One day in 1953, when I was two years old, I wandered out of our yard and ended up several blocks away. Luckily a family friend saw me walking down her sidewalk — heading west — and promptly called my mother to come and get me. After that, they actually strapped a dog harness on me and tied me to a tree, but I guess that didn’t look quite right.
And then at Easter, someone came up with the bright idea of giving me some cute little baby chicks. I took them down to the basement, grabbed a ball peen hammer and promptly flattened them on the cement floor. I needed to be watched closely!
As a child, I spent my younger years in a fantasy world where I would close my eyes and dream my own reality. I had two imaginary friends: Georgie and Mine-Mine. Mother even set an extra place setting at the table, but for just one of them at a time.
I was a very contented little prince, full of hope and promise. But I had been born into a family that kept many dirty little secrets, some of which would be revealed much later.
Back in the fifties, kids were free to come and go as they pleased with no fear of the dangers that plague today’s youth. We had full reign of the town and the woods. Being overprotected was unheard of, and bike helmets, seat-belts, pollution laws, did not exist. We had many friends in our realm, but our closest neighborhood chums were a part of what we called our gang. (This was definitely more like the Little Rascals than the Crips or the Bloods.) But if some other boys tore down one of our forts, it meant war – at least a black eye for somebody.
We had a beautiful park across the street and a swimming pool in bicycling range. Lincoln Elementary was just a short walk, and we would march to school yelling “Lincoln, stinkin’, what have you been drinkin’? Whiskey, wine? Oh my, it’s turpentine!” Third Avenue ‒ Downtown Beaver ‒ was only a stone’s throw from our Dutch Colonial on 5th Street. Every afternoon a little train would rumble down the tracks in the middle of our street, all the while flattening our pennies on its way to the Westinghouse plant at the end of town.

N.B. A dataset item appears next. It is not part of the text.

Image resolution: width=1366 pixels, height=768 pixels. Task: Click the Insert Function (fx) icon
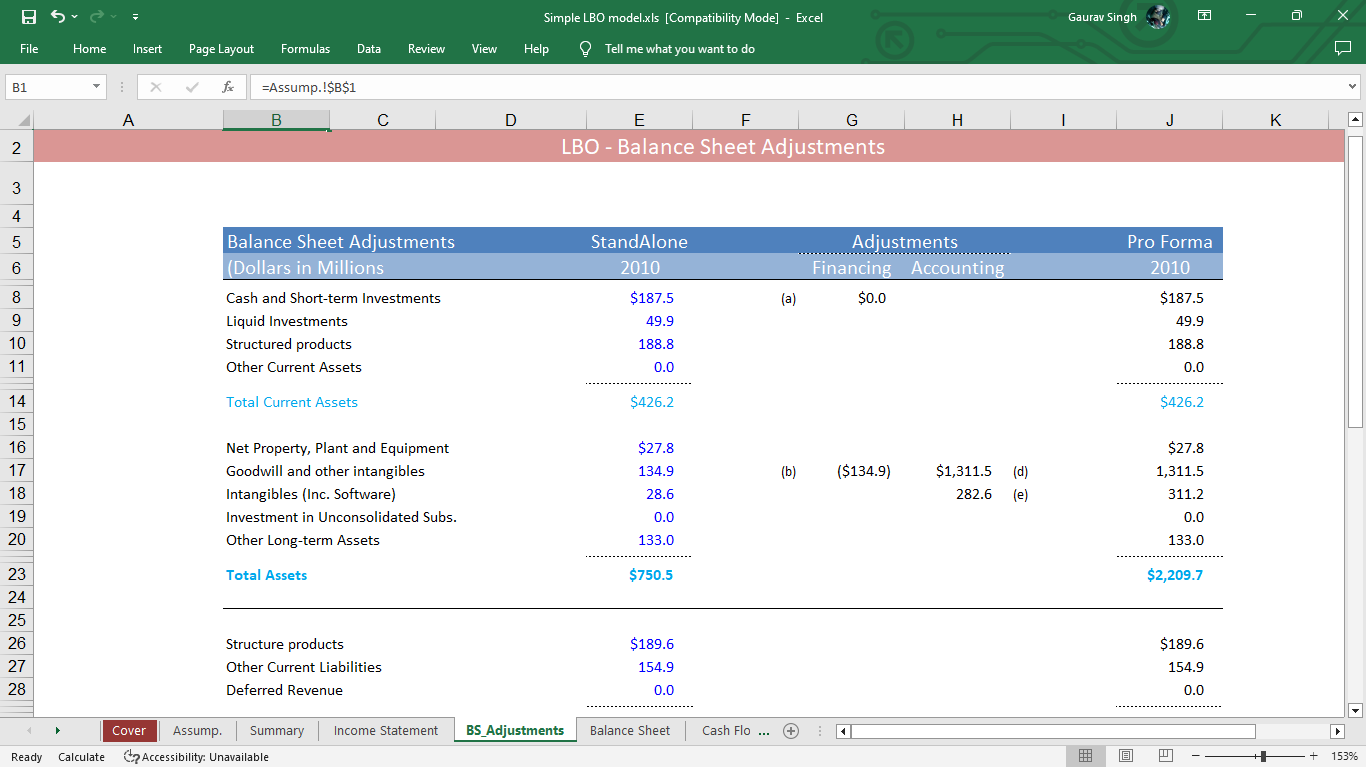227,86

My two younger brothers and I enjoyed swashbuckling adventures in the enchanted wooded hills above our home, and on the banks of the Ohio. Our curly, black mutt Jenny was our constant companion and if anyone so much as raised his voice to us Jenny would take a bite out of him. In fact, she bit all the jerks in the neighborhood at one time or another.
In the perpetual, overcast winters we rode our sleds down enormous hills, Jenny nipping at our boots; ice-skated on frozen lakes; and built snow forts. I’ll never forget the time I was out in the front yard and looked up to notice an older boy standing catty-corner at 5th and Beaver Street. He must have been a good thirty yards away when he cocked his arm back and hurled a snowball toward me. I just stood there watching that tightly packed ball of ice zeroing in on my face. It smashed into my forehead with such force that it knocked me to the ground. I sat there in the snow, bawling, watching that evil coward run down the sidewalk laughing his ass off.
That was an early lesson for me: Sometimes people are rats!
My brothers and I spent a lot of time at our grandparents’ homes (usually separately, they couldn’t handle us all at once). Mother’s parents were affectionately called Dearma and Dearpa; my Dad’s parents were simply called Grandpa and Grandma. Of course my prim and proper mother would call her in-laws Morrell and Mother Duncan. That always seemed a bit strange.
Dearma and Dearpa’s home outside nearby New Brighton was an honest-to-God wonderland for kids, replete with big shady yards, elegant fishponds, gardens, fruit trees, a large, beautiful two-and-a-half-story house and a four-car garage. They had a big red truck and a Buick Electra 225. The time I spent with the two of them was precious, and I have not loved anyone as much in my life. The memories of that place and those two dear souls reside in a very special corner of my heart. I worshiped them.
Dearpa came from good German and Scotch-Irish farmer stock. He was the court jester, and said funny things like: “How does your coperosity seem to segociate?” Short of stature, but one of the biggest ‒ and kindest ‒ men I’ve ever known, he owned a hardware store in town across from the old high school. It was a mysterious and wonderful place to hang out. When I was with him in the store he would introduce me to all his customers by name. He seemed to know everyone and was loved by all. I remember the scent of that magical place and now, when I occasionally find an old hardware store in some out of the way little town, I instinctively go in. One time, in an old store, I caught a whiff of a hauntingly familiar scent and instantly flashed back to Dearpa sitting at his huge roll-top desk. I broke down in tears. God I miss that man. He was a saint.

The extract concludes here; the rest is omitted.